Venezuela for decades stored gold that makes up part of its central bank reserves in the vaults of foreign financial institutions including the Bank of England, which provides gold custodian services to many developing countries.
But the Bank of England has since 2018 refused to transfer the 31 tonnes of gold to the government of President Nicolas Maduro, whom Great Britain has refused to recognize as the country’s legitimate leader after his disputed 2018 re-election.
The effort signals that Maduro is desperately seeking financial resources around the world as the country’s economy struggles under low oil prices, crippling U.S. sanctions and a paralyzing coronavirus quarantine.
Consulted about the issue, the United Nations Development Programme said it “has been approached recently to explore mechanisms to use existing resources held by the Central Bank of Venezuela in financial institutions outside the country to fund the ongoing efforts to address the ... the COVID-19 pandemic.”
It was not immediately evident how much gold Venezuela was asking the Bank of England to sell. At current market prices, Venezuelan gold on deposit at the Bank of England would be worth around $1.7 billion.
Venezuela’s information ministry and central bank did not respond to requests for comment.
The Bank of England said it does not comment on individual customer relationships.
Former U.N. aid chief Jan Egeland on Tuesday called for sanctions on Venezuela and other countries to be lifted and urged the release of Venezuelan funds in banks in Britain, the United States and Portugal.

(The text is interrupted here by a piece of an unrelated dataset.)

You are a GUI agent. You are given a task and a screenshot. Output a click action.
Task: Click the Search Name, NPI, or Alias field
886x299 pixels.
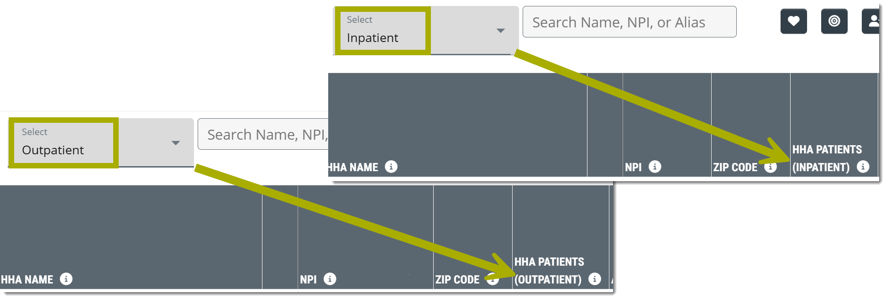(x=629, y=22)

Venezuela has lived a six-year economic crisis driven by an collapsing socialist system and a decaying oil industry, driving a mass migration of nearly 5 million people and fueling hyperinflation that has left many unable to obtain basic food.
Recent tightening of U.S. sanctions meant to oust Maduro have strangled fuel imports, prompting Venezuelans to wait for hours in fuel stations queues or turn to the pricey black market.
Venezuela as of Tuesday had reported only 329 coronavirus cases and 10 deaths.
But critics have questioned the figures, and the United Nations has described the country as one of the most vulnerable due to lack of running water in many areas and a decayed public health system.
Maduro’s government has for years raised cash by exporting gold, both from artisanal mines in the southern Amazon jungle and from gold reserves held by the central bank.
The central bank has continued to remove gold from its coffers in the last month with the hopes of exporting it, according to three sources, one of whom said eight tonnes have been removed since quarantine started in mid-March.
Central bank data shows that total monetary reserves fell more than $500 million between April 14 and 24.
Employees who work in the wing of central bank where the gold vaults are located have been arriving to work despite the quarantine, according to three sources familiar with the matter.
It was not immediately evident how many gold sale operations had been carried out or where the gold was sold.
Part of the proceeds were used to acquire supplies to refine the country’s crude, a source added, in response to the near collapse of the country’s 1.3 million barrel-per-day refining circuit.
Six tons of gold had already been withdrawn from the central bank between the end of 2019 and beginning of 2020 and sold to acquire euros in cash, which the institution channeled through local banks and the government used to pay suppliers.
Following the latest withdrawal, the central bank would still have more than 80 tonnes of gold in its vaults, according to sources, compared with 129 tonnes at the start of 2019.